Abstract
Galactosaminogalactan and Pel are cationic heteropolysaccharides produced by the opportunistic pathogens, Aspergillus fumigatus and Pseudomonas aeruginosa, respectively. These exopolysaccharides both contain 1,4-linked N-acetyl-D-galactosamine and play an important role in biofilm formation by these organisms. Proteins containing glycoside hydrolase domains have recently been identified within the biosynthetic pathway of each exopolysaccharide. Recombinant hydrolase domains from these proteins (Sph3h from A. fumigatus and PelAh from P. aeruginosa) were found to degrade their respective polysaccharides in vitro. We therefore hypothesized that these glycoside hydrolases could exhibit anti-biofilm activity, and further, given the chemical similarity between galactosaminogalactan and Pel, that they might display cross-species activity. Treatment of A. fumigatus with Sph3h disrupted A. fumigatus biofilms with an EC50 of 0.4 nM. PelAh treatment also disrupted pre-formed A. fumigatus biofilms with EC50 values similar to those obtained for Sph3h. In contrast, Sph3h was unable to disrupt P. aeruginosa Pel-based biofilms, despite being able to bind to the exopolysaccharide. Treatment of A. fumigatus hyphae with either Sph3h or PelAh significantly enhanced the activity of the antifungals posaconazole, amphotericin B and caspofungin, likely through increasing antifungal penetration of hyphae. Both enzymes were non-cytotoxic and protected A549 pulmonary epithelial cells from A. fumigatus-induced cell damage for up to 24 hours. Intratracheal administration of Sph3h was well tolerated, and reduced pulmonary fungal burden in a neutropenic mouse model of invasive aspergillosis. These findings suggest that glycoside hydrolases can exhibit activity against diverse microorganisms and may be useful as therapeutic agents by degrading biofilms and attenuating virulence.

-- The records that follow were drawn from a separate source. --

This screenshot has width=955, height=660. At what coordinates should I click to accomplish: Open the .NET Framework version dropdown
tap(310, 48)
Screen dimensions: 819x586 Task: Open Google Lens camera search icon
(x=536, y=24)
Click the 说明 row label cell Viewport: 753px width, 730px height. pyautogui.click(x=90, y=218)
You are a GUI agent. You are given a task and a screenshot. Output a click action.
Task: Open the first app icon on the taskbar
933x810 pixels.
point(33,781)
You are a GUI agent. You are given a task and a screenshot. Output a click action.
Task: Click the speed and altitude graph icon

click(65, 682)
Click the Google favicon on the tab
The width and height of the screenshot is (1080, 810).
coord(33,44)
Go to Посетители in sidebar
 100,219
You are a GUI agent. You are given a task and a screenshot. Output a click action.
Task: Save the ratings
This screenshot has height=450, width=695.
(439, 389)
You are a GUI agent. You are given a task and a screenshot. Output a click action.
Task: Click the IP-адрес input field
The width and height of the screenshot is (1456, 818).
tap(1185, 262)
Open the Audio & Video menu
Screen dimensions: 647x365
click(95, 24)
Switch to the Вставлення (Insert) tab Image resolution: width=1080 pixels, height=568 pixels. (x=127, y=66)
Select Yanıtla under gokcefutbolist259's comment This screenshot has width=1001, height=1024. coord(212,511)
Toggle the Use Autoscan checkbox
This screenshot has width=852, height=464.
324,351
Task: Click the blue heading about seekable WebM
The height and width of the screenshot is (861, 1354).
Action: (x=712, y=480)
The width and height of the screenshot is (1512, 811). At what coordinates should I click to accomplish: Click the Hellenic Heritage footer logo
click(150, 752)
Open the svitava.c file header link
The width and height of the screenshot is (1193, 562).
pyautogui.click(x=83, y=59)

Significance The production of biofilms is an important strategy used by both bacteria and fungi to colonize surfaces and to enhance resistance to killing by immune cells and antimicrobial agents. We demonstrate that glycoside hydrolases derived from the opportunistic fungus Aspergillus fumigatus and Gram-negative bacterium Pseudomonas aeruginosa can be exploited to disrupt pre-formed fungal biofilms and reduce virulence. Additionally, these glycoside hydrolases can be utilized to potentiate antifungal drugs by increasing their hyphal penetration, to protect human cells from fungal-induced injury and to attenuate virulence of A. fumigatus in a mouse model of invasive aspergillosis. The findings of this study identify recombinant microbial glycoside hydrolases as promising therapeutics with the potential for anti-biofilm activity against pathogens across different taxonomic kingdoms.